A NEW national framework for religious education in schools should be introduced in a move that would further reduce the power of education authorities, a conference was told this week.

While the Qualifications and Curriculum Authority has overall responsibility for the curriculum, RE syllabuses are agreed at a local council level.

But Barbara Wingersgill, a senior inspector with responsibility for RE, blamed these arrangements for the lack of national standards and for the downgrading of the subject.

Calling for a national framework for RE, she said: “While recognising the need for the content taught in RE to be acceptable to the local population, we see no reason why agreed syllabuses should be so different in their structure, aims, objectives, attainment targets and so many other features.

“This singles out RE as a subject that appears to be unsure of its identity and nature, creates difficulties for teachers moving from one local authority to another and, as many heads have told us, diminishes the status of RE in schools.

“We believe that the status, the quality of teaching and subsequently standards could be improved by greater centralisation of the RE curriculum.”
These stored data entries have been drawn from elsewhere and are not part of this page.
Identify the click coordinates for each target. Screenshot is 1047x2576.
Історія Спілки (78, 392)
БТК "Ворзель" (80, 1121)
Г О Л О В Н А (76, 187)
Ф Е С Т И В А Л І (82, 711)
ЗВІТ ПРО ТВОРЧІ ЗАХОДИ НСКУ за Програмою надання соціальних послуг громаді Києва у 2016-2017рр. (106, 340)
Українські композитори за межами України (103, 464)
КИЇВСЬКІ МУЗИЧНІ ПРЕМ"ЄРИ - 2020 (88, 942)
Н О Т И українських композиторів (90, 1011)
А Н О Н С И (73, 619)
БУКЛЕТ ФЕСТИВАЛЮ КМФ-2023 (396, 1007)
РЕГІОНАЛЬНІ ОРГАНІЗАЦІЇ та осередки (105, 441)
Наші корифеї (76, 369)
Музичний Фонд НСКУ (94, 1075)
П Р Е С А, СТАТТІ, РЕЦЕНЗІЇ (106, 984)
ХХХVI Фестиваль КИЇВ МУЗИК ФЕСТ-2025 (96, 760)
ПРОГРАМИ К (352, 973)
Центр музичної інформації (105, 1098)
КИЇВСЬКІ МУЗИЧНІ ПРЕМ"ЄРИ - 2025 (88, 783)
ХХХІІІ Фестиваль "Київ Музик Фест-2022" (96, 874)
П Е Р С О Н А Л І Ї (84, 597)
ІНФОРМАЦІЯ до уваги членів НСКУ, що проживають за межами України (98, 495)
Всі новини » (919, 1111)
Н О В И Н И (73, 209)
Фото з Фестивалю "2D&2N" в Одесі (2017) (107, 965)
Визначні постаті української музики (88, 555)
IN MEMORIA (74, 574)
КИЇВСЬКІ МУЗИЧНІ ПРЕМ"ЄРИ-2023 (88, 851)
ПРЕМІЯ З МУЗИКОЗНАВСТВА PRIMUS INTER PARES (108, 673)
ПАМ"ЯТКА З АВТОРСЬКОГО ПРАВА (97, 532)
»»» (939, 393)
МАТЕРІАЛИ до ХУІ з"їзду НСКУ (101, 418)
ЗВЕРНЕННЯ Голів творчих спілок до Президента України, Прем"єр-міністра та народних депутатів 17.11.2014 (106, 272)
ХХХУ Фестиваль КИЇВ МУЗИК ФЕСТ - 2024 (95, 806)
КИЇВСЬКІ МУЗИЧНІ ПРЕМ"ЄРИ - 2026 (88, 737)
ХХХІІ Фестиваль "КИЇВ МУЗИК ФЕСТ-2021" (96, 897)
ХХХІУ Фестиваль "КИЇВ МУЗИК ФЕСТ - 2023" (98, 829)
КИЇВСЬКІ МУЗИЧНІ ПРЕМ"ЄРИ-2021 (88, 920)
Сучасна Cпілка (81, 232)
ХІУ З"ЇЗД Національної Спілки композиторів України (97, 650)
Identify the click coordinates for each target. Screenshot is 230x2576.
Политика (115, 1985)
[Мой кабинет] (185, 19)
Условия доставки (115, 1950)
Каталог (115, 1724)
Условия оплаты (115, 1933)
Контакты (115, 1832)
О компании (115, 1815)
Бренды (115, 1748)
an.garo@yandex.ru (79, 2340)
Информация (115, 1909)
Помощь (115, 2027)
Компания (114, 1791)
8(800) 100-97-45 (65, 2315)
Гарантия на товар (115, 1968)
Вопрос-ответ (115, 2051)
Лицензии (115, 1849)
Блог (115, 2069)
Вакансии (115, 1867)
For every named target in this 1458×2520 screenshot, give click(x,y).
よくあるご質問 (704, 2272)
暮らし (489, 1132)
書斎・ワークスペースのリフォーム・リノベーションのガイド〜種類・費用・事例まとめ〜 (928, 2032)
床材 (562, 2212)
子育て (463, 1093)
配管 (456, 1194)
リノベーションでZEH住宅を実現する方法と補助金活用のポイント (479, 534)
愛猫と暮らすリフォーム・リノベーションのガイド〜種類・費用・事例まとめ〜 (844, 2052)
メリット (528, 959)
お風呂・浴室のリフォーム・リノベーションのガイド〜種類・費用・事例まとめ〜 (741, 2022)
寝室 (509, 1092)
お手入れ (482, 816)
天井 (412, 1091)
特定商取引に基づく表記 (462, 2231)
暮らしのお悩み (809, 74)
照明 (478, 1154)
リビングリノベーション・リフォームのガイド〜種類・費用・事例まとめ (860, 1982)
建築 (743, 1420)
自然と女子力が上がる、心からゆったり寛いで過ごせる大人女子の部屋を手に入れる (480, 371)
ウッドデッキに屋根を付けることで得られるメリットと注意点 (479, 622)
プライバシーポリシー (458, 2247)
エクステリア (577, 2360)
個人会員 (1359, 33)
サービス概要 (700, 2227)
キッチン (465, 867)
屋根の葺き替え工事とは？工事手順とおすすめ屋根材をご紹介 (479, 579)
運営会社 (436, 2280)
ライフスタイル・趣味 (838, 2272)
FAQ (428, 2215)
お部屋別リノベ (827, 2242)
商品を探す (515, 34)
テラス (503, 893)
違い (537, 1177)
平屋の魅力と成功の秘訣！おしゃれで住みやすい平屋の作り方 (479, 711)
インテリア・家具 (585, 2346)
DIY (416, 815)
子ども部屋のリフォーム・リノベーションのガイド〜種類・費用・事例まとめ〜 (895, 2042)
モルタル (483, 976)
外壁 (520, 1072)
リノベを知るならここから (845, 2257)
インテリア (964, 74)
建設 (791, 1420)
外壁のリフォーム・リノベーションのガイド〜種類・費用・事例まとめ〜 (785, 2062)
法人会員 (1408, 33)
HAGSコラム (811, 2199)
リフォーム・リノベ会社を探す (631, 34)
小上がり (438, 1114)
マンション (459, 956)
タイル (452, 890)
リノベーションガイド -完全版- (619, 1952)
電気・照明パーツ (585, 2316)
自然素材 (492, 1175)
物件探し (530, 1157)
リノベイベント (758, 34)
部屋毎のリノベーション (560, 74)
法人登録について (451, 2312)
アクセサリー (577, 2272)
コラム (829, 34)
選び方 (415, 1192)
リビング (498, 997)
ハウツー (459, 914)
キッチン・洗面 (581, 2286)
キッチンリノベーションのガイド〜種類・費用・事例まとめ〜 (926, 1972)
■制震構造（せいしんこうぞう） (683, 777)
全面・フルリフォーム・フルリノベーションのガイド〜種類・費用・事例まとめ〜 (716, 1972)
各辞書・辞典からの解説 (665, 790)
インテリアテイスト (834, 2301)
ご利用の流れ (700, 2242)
While recognising the important role played by local communities with regard to the RE syllabus, John Keast, principal manager for RE at the QCA, said he would also wlcome a national framework.

Speaking at the conference, organised by Culham College Institute, an RE development agency, he said: “There is a strong case for developing a non-statutory framework for RE, along the lines of the personal social and health education framework, in consultation with faith communities and RE organisations.

“In a few weeks, there will be the launch of far-reaching improvements in how the curriculum is presented, linked and resourced, by its going on line. RE could lose out nationally on such a development if there is not, at national level, some equivalent to a national programme of study.

“Such a framework could actually strengthen the work of local standing advisory councils and agreed syllabus conferences. It could offer them decisions to take on local variations of emphasis and content that are needed to reflect their local needs.”

However, Dave Francis, chair of the Association of RE Advisers, Inspectors and Consultants, said the creation of a national framework would deprive children of the creativity, innovation and enterprise of the local community, teachers and other experts who currently determine the syllabus.

Baroness Blatch, Conservative education spokesman in the House of Lords, criticised the “supermarket” approach to RE and called for pupils to spend more time learning about their own faiths.

“In teaching all faiths, it is possible that we succeed in teaching none,” she said.